Дрейзер сидел у себя в канцелярии, сжимая в руке смертный приговор Ламмоксу, и обдумывал, как бы все это половчее обтяпать. Может, электрическим током? Возможно… только вот кто подскажет, какие для этого могут потребоваться напряжение и ток. Или взять да и перерезать ему глотку, будто свинье. Но тут появлялись сильные сомнения по крайней мере по двум пунктам: во-первых, какой величины должен быть нож, чтобы зарезать такого монстра; и второе — чем будет заниматься сам монстр, когда его станут резать этим ножом.
Огнестрельное оружие и взрывчатку уже пробовали, успех известен. Секунду, а если так. Пусть зверюга откроет пошире пасть, тогда можно будет выстрелить каким-нибудь фугасным снарядом прямо в глотку и разнести его внутренности в клочья. И конец. Тут-то он и подохнет, причем мгновенно. На Земле ведь тоже есть много бронированных тварей — черепахи, броненосцы, носороги, кто там еще? — но броня-то у них снаружи, всегда снаружи. Этот страшила тоже не исключение; испытывая свои яды, шеф Дрейзер несколько раз заглядывал ему в пасть. Может, по бокам у него и танковая броня, но внутри-то все розовенькое, влажное, что у твоего котенка.
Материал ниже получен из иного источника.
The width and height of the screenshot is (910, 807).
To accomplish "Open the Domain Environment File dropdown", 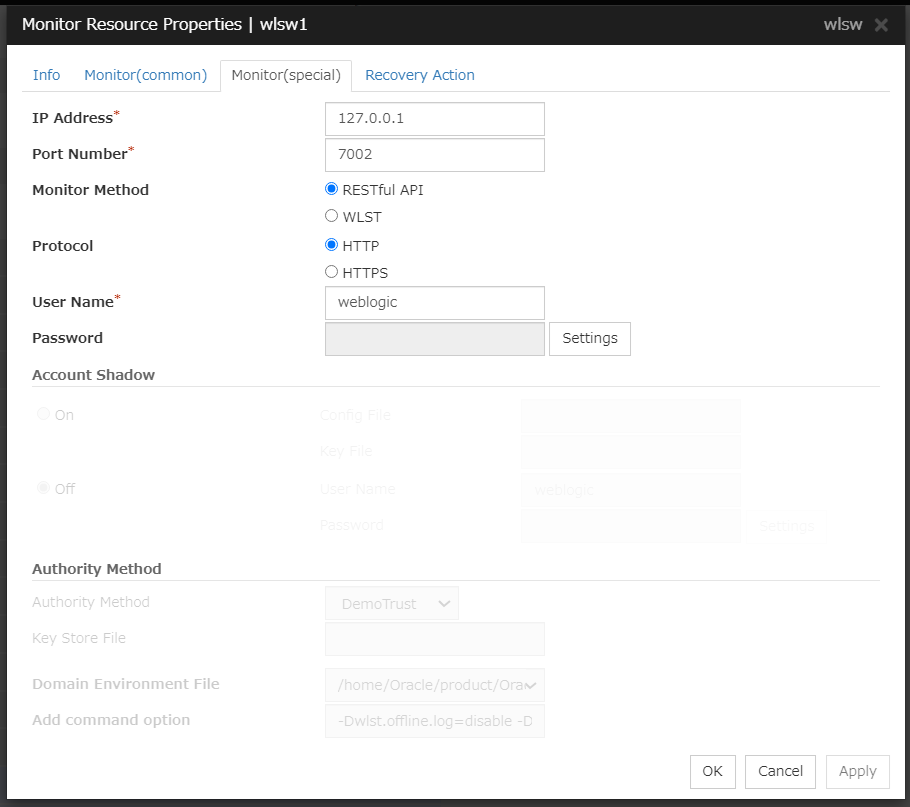I will (x=434, y=685).
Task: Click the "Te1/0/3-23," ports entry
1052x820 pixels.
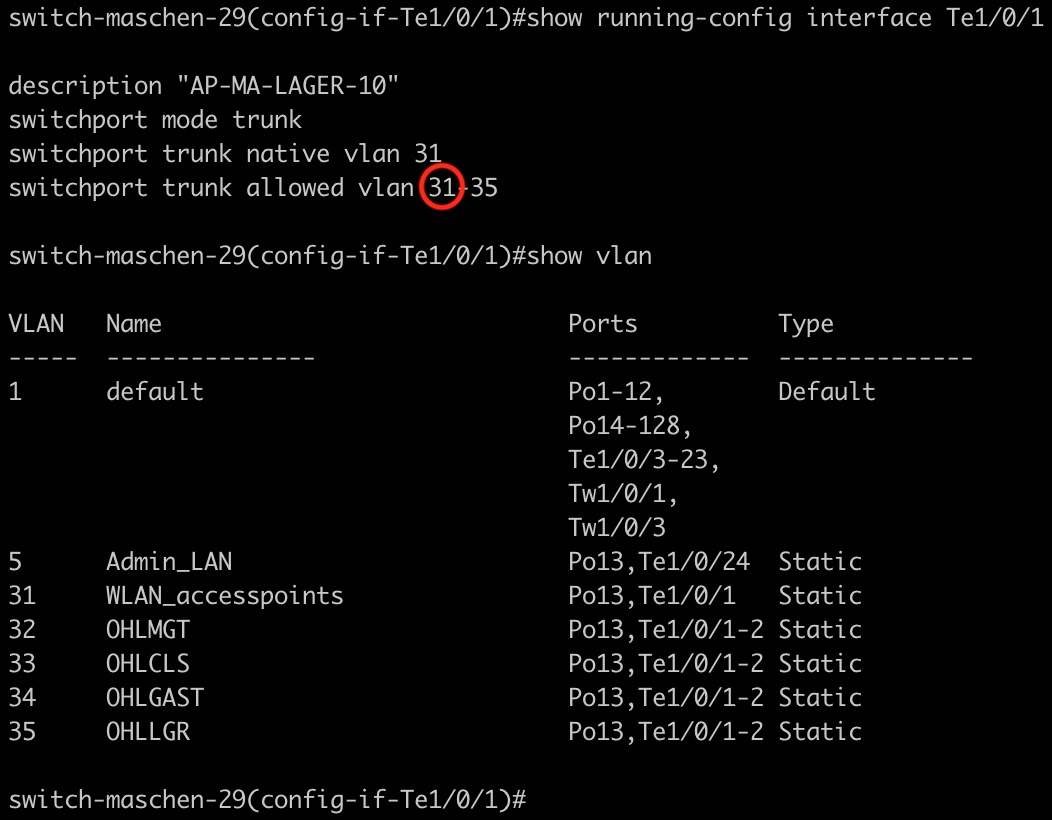Action: [645, 460]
Значит, что сделаем: я скажу мальчишке, чтобы он велел своему зверюге открыть рот пошире и… нет, не выйдет. Мальчишка, скорее всего, догадается, что мы задумали, и вполне может приказать зверю не открывать рот, а броситься в атаку, и кончится все это тем, что полицейскому управлению придется платить пенсии еще нескольким вдовам. Да, этот мальчишка пошел по кривой дорожке. Просто удивительно, как оно в жизни бывает — вроде хороший мальчик, из приличной семьи, и вдруг собьется с пути и где он тогда? В тюрьме, вот где.
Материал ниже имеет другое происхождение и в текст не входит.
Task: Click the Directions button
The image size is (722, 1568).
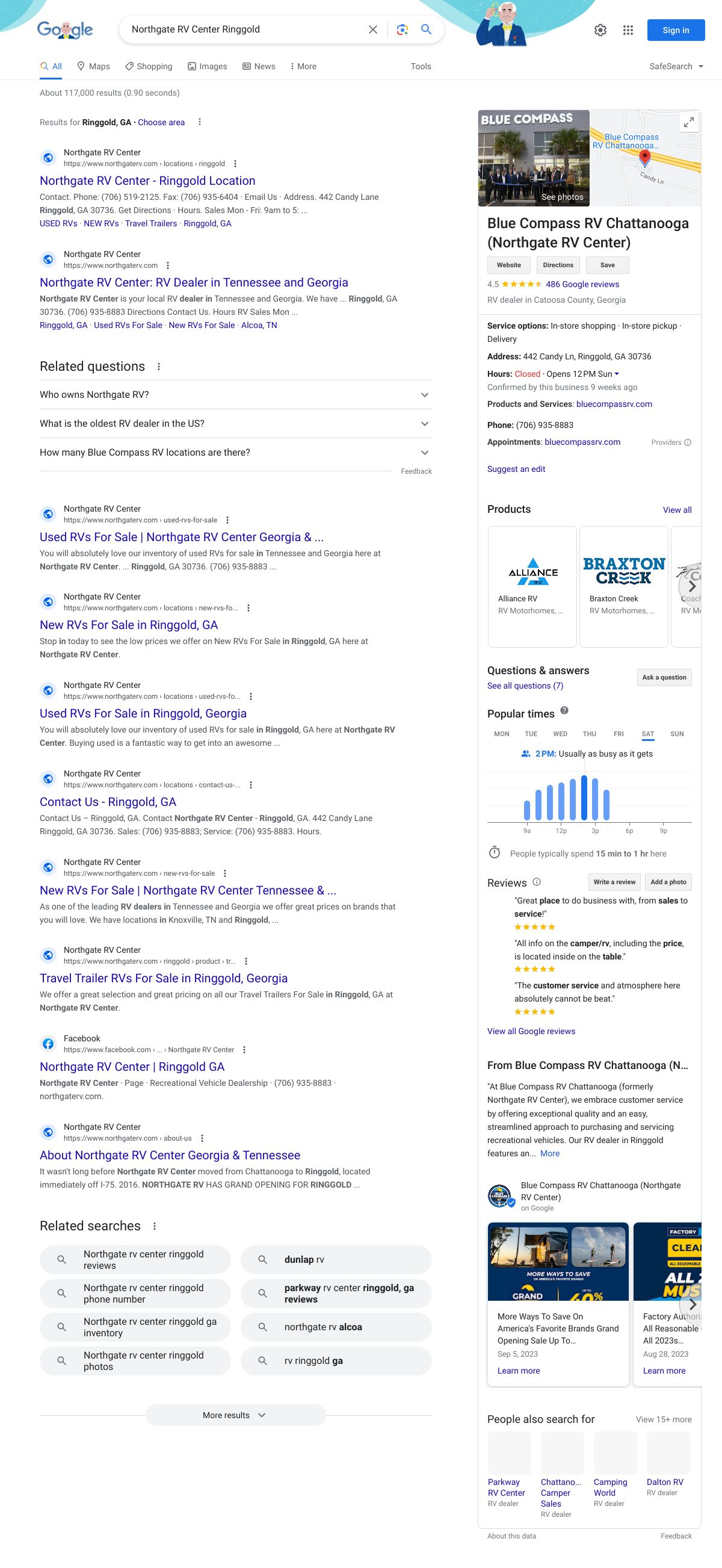Action: [558, 265]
Нет, пожалуй, сделаем так. Отошлем мальчишку под каким-нибудь предлогом в город и устроим все без него. Можно, скажем, убедить этого крошку сказать «А-а-а», предложив ему что-нибудь вкусненькое… нет, лучше не предлагать, лучше — бросить.
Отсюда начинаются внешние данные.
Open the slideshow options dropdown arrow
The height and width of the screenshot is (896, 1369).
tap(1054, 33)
Сегодня? Дрейзер взглянул на часы. Нет, надо сначала выбрать оружие и хорошенько отрепетировать операцию; надо чтобы на этот раз все прошло без сучка. А уж завтра… Лучше, чтобы мальчишку увезли пораньше, сразу после завтрака.
Ламмокс, похоже, был очень рад, что снова попал домой; он не желал вспоминать обо всех случившихся неприятностях. Он ни разу не упомянул шефа Дрейзера и, если даже и сообразил, что ему хотели причинить вред, ни словом об этом не обмолвился.
Настроение у него было безоблачное; он даже захотел положить голову Джонни на колени, чтобы тот его приласкал. Времена, когда голова Ламмокса действительно могла поместиться на коленях, прошли давно и безвозвратно; теперь он просто пристроил кончик своего носа на бедре мальчика, удерживая голову на весу и стараясь сильно не нажимать. Джонни ласково почесывал кончик носа куском кирпича.
Джонни был счастлив, но не совсем. Хорошо, конечно, что Ламмокс вернулся, но, с другой стороны, ясно, что еще ничего не решено; пройдет время, и шеф Дрейзер снова попробует убить Ламмокса. Надо найти выход, но какой?
А тут еще мамаша добавила — подняла хай, увидев, что «этот монстр» опять вернулся в их дом. Джон Томас пропускал мимо ушей все ее требования, угрозы и приказы; он занялся делом. Надо было устроить друга на место, накормить его и напоить. Покричав с какое-то время, мать ушла в дом, громко хлопнув за собой дверью и заявив на прощанье, что сейчас же позвонит шефу Дрейзеру. Примерно такого Джонни и ожидал и был почти уверен, что ничего из этого звонка не получится. Видимо, так и случилось; из дома мать больше не выходила.
А Джонни мучила совесть. Всю жизнь он ладил с матерью, всегда слушался, во всем уступал. То, что он пошел против нее, расстраивало его даже больше, чем саму мать. Ведь уезжая, отец всегда говорил Джонни: «Сынок, заботься о маме. Не причиняй ей огорчений». И в тот, последний раз, когда отец не вернулся, он тоже так говорил.